*** Data under study Section Begins ***
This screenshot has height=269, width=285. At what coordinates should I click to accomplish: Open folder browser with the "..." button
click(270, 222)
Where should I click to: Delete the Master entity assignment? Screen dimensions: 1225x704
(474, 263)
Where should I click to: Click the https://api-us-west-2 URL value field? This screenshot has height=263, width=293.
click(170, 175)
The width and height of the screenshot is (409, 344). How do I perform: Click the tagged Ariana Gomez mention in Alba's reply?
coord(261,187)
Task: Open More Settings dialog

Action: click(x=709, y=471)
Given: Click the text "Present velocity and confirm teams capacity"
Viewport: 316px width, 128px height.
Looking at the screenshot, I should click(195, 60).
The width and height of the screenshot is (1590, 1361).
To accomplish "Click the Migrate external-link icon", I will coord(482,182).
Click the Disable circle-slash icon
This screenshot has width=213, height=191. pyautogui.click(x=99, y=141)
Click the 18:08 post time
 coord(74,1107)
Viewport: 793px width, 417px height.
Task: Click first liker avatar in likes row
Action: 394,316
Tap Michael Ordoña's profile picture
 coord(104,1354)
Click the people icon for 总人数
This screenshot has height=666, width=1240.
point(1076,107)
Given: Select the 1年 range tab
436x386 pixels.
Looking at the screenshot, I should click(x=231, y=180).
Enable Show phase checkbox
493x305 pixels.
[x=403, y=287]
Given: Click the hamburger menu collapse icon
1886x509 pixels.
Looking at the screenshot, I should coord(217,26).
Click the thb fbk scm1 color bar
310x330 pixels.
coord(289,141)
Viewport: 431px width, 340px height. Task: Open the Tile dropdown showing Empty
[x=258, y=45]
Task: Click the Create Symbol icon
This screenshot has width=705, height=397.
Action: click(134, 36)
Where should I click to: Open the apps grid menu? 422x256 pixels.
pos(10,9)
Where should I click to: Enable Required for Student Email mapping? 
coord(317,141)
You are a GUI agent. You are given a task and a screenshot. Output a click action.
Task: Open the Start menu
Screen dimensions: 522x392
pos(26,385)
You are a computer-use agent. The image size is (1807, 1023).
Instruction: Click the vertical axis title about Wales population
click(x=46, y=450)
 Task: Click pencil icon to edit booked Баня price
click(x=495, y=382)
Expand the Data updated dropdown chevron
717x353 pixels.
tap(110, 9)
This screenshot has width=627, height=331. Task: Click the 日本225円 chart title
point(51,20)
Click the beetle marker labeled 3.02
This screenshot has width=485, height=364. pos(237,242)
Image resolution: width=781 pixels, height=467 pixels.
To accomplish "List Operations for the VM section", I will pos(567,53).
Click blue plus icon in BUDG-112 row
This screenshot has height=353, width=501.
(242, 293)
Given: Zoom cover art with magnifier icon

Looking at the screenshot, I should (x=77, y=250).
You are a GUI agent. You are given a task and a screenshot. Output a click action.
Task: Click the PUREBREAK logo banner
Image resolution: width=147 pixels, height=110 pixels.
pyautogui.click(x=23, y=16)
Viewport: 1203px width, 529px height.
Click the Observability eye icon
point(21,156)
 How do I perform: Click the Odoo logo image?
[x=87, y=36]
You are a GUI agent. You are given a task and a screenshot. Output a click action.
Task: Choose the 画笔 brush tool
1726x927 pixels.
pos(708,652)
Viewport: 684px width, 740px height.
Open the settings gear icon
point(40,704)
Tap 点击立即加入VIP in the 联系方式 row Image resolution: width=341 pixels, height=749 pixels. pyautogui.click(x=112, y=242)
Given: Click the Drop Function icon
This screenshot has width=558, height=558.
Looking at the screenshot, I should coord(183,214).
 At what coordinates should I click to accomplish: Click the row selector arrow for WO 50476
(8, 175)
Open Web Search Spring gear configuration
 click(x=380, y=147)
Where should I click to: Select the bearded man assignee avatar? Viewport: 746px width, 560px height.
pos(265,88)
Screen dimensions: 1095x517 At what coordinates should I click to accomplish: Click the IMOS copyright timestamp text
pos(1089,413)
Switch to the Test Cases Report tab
*** Data under study Section Ends ***
Your reply is to repeat, unchanged, the lines above running from the one with "Viewport: 431px width, 340px" up to and including the one with "Viewport: 1203px width, 529px height.".

Viewport: 431px width, 340px height. Task: Open the Tile dropdown showing Empty
[x=258, y=45]
Task: Click the Create Symbol icon
This screenshot has width=705, height=397.
Action: click(134, 36)
Where should I click to: Open the apps grid menu? 422x256 pixels.
pos(10,9)
Where should I click to: Enable Required for Student Email mapping? 
coord(317,141)
You are a GUI agent. You are given a task and a screenshot. Output a click action.
Task: Open the Start menu
Screen dimensions: 522x392
pos(26,385)
You are a computer-use agent. The image size is (1807, 1023).
Instruction: Click the vertical axis title about Wales population
click(x=46, y=450)
 Task: Click pencil icon to edit booked Баня price
click(x=495, y=382)
Expand the Data updated dropdown chevron
717x353 pixels.
tap(110, 9)
This screenshot has width=627, height=331. Task: Click the 日本225円 chart title
point(51,20)
Click the beetle marker labeled 3.02
This screenshot has width=485, height=364. pos(237,242)
Image resolution: width=781 pixels, height=467 pixels.
To accomplish "List Operations for the VM section", I will pos(567,53).
Click blue plus icon in BUDG-112 row
This screenshot has height=353, width=501.
(242, 293)
Given: Zoom cover art with magnifier icon

Looking at the screenshot, I should (x=77, y=250).
You are a GUI agent. You are given a task and a screenshot. Output a click action.
Task: Click the PUREBREAK logo banner
Image resolution: width=147 pixels, height=110 pixels.
pyautogui.click(x=23, y=16)
Viewport: 1203px width, 529px height.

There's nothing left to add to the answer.